Seagate Technology plc has designed two processors based on the open RISC-V instruction set architecture (ISA).
One of the open standards-enabled cores is designed for high performance and the other is area-optimized. The high-performance processor has already been built with RISC-V-enabled silicon and demonstrated as functional in hard disk drives (HDDs). The area-optimized core has been designed and is in the process of being built.
Because both processors offer RISC-V security features, the benefits add up to more robust edge-to-cloud data trustworthiness, security, and mobility-all essential in the era when so much data is on the move.
The announcement, made at the virtual RISC-V Summit 2020, is the first public report on the results of Seagate’s several years of collaboration with RISC-V International.
The high-performance core offers up to triple the performance for real-time, critical HDD workloads versus current solutions. In an initial use case, this core enabled Seagate to dramatically increase the real-time processing power available. The processor paves the way for finer positioning by implementation of advanced servo (motion control) algorithms.

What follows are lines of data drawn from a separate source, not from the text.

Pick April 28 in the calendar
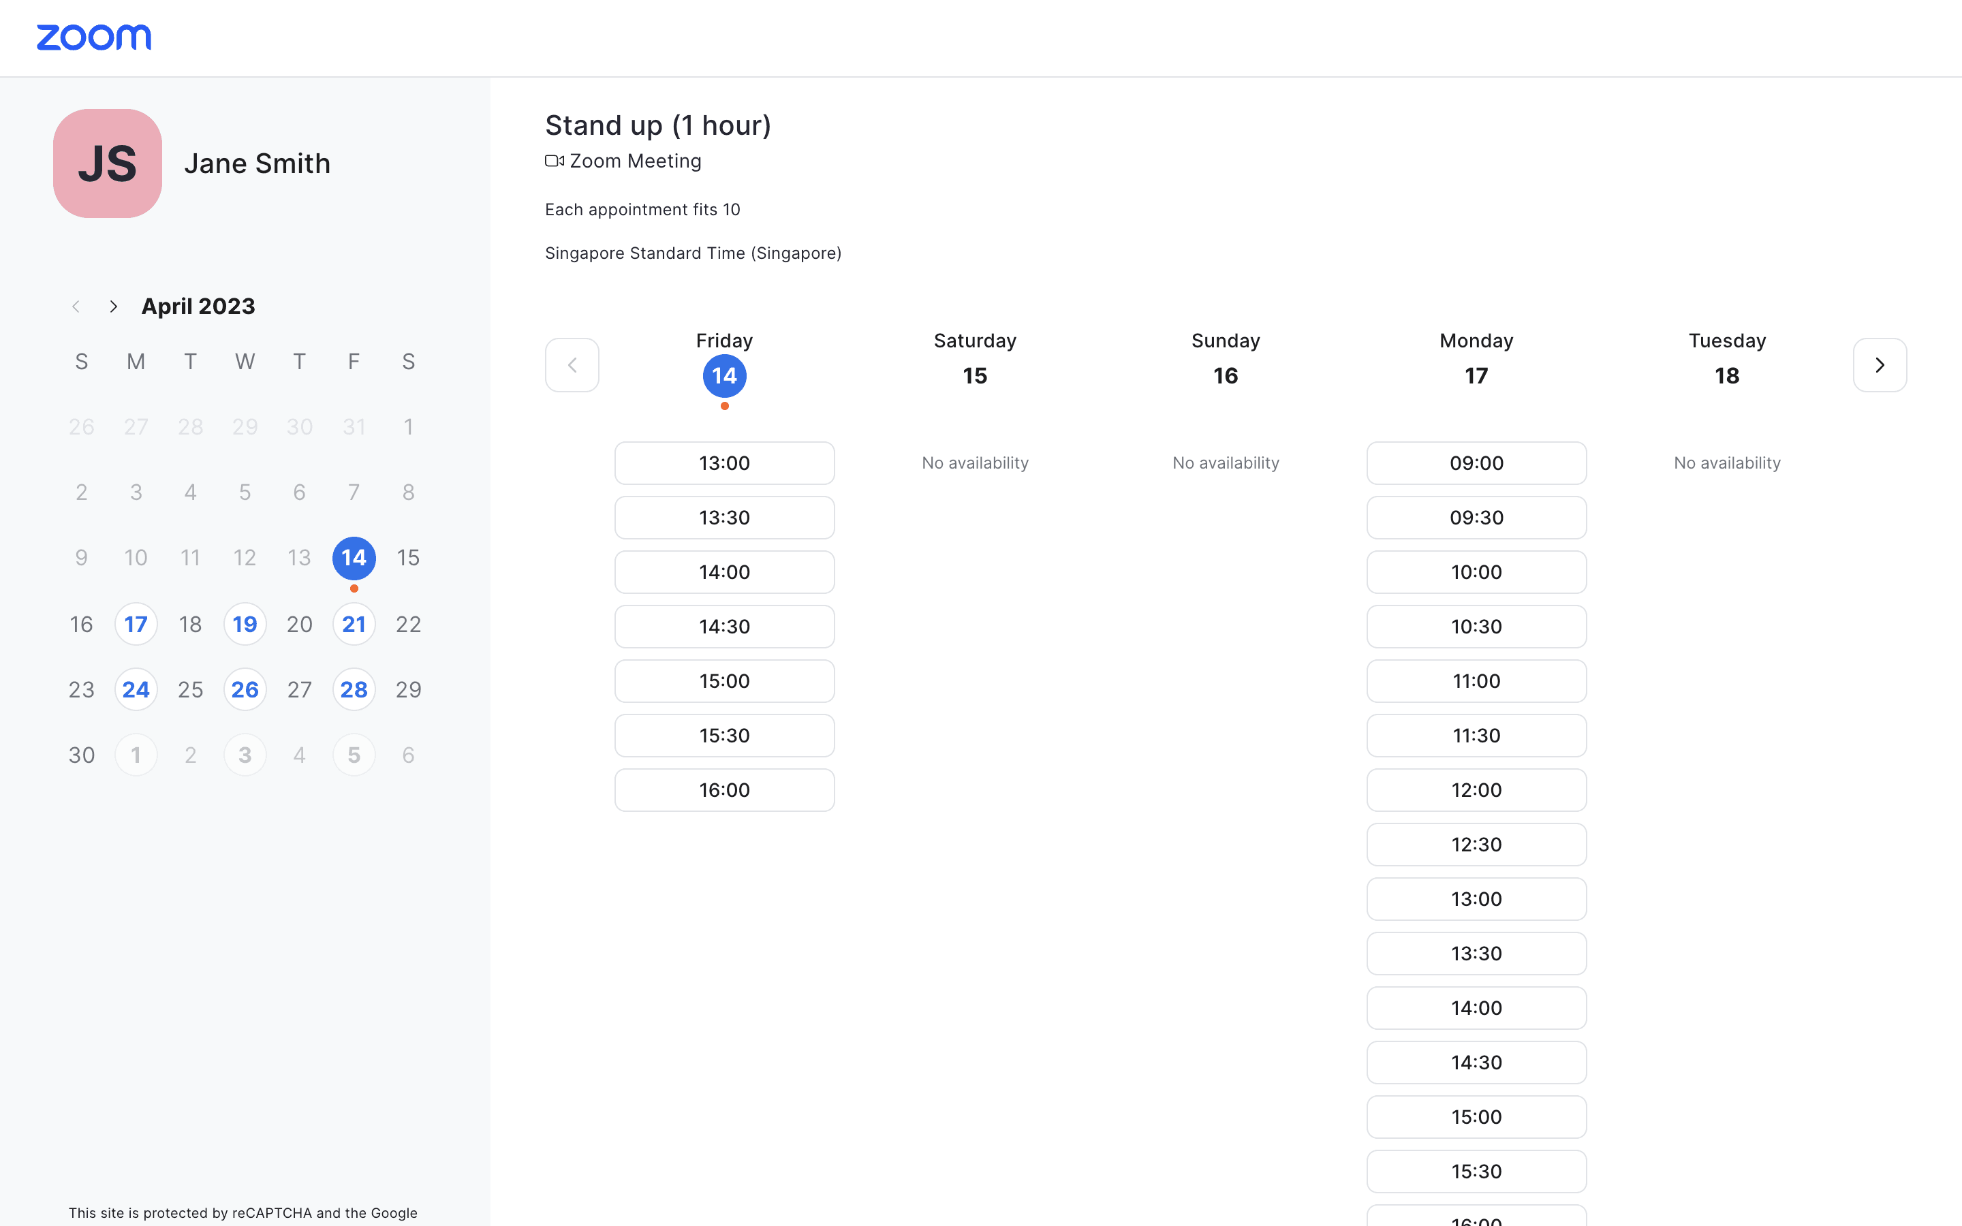 (x=353, y=690)
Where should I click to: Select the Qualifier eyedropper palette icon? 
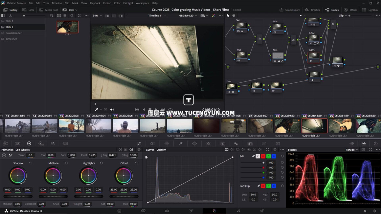(x=181, y=143)
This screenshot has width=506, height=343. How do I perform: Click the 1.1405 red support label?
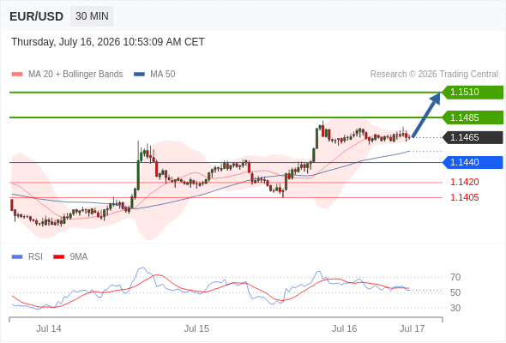click(464, 197)
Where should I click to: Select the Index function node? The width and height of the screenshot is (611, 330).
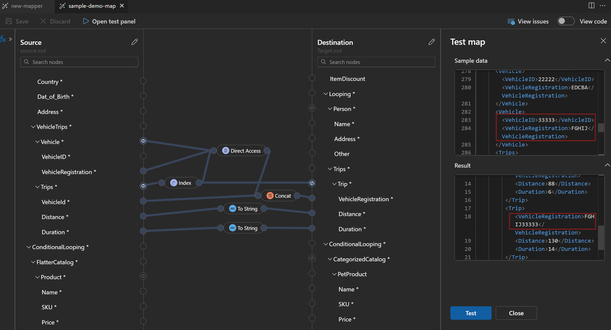(181, 182)
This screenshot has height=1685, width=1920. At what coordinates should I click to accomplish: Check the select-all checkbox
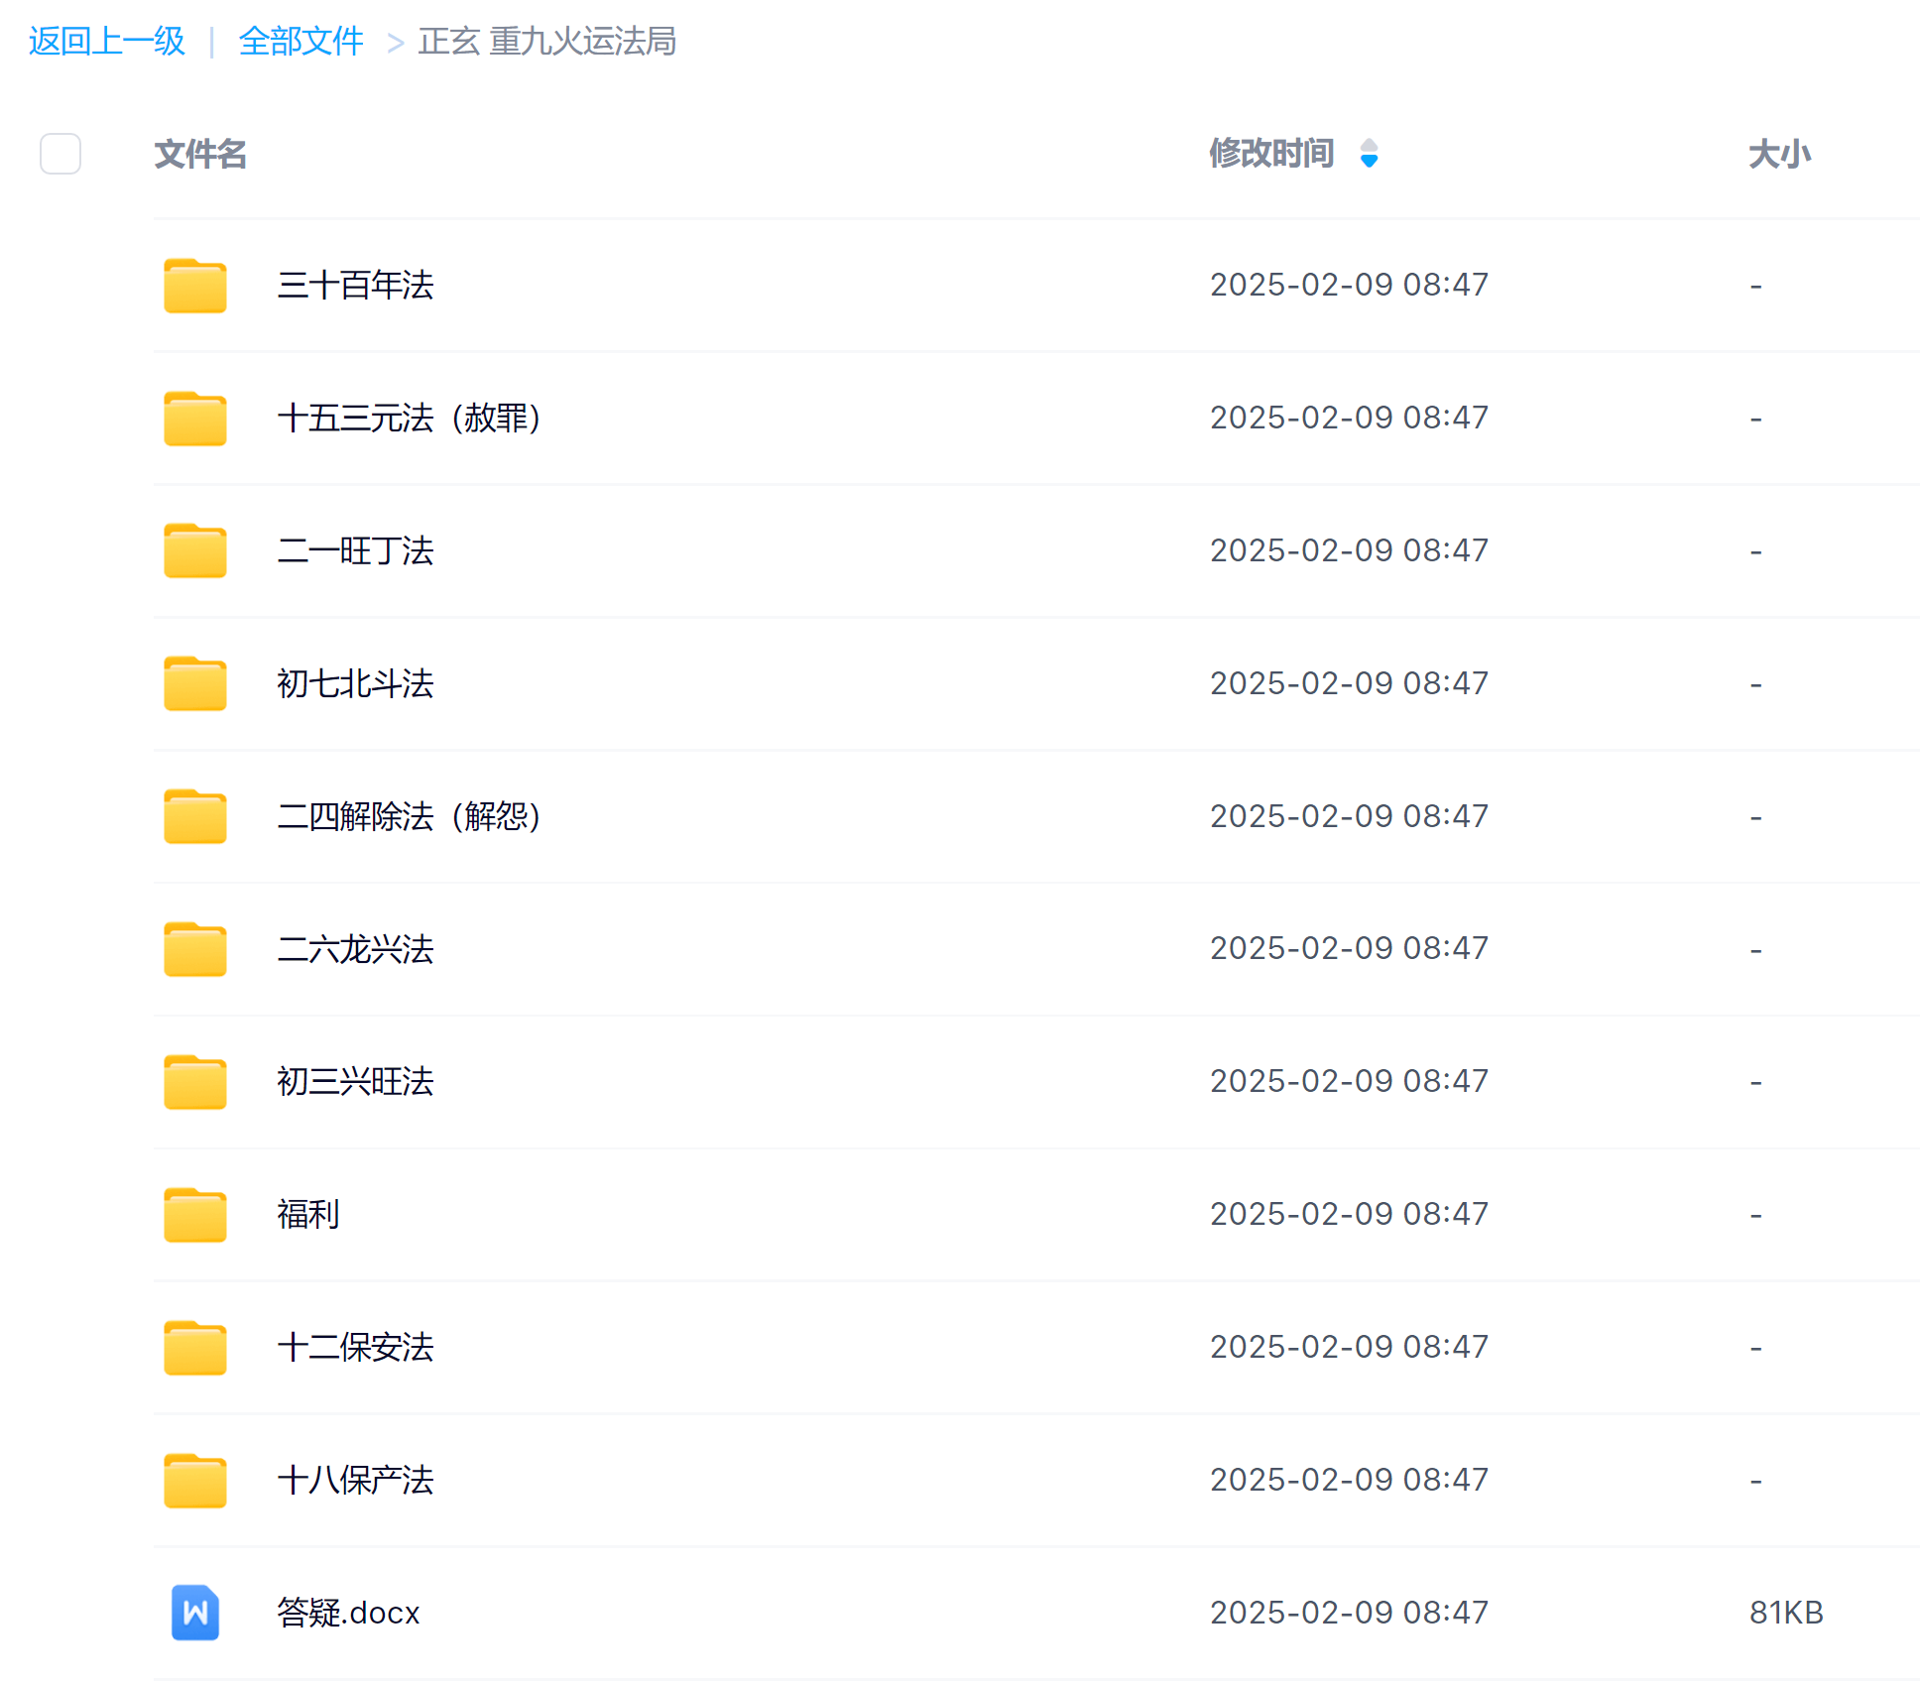(60, 155)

The area-optimized core boasts a highly configurable microarchitecture and feature set. It’s optimized both for footprint and power savings. It powers auxiliary, supporting, or background workloads. It can execute security-sensitive edge computational operations (including next-generation post-quantum cryptography) while targeting a small-footprint implementation of security features over performance.
One of the key use cases for this core is security. A member of OpenTitan, Seagate is committed to open and transparent security.
The Seagate cores will also accelerate real-time analysis in the data center and at the edge. Such analysis is crucial to the work of scientific communities with mass data needs.
Seagate has determined that solutions on this front tend to involve custom silicon: that's where RISC-V shines.
John Morris, Seagate’s Chief Technology Officer, says, “Introducing RISC-V to storage devices creates an opportunity to implement application-specific computational capabilities that enable massive parallel computational storage solutions. We believe that these architectures support many important use cases that include scientific simulation (for example, weather prediction) as well as the learning part of machine learning.”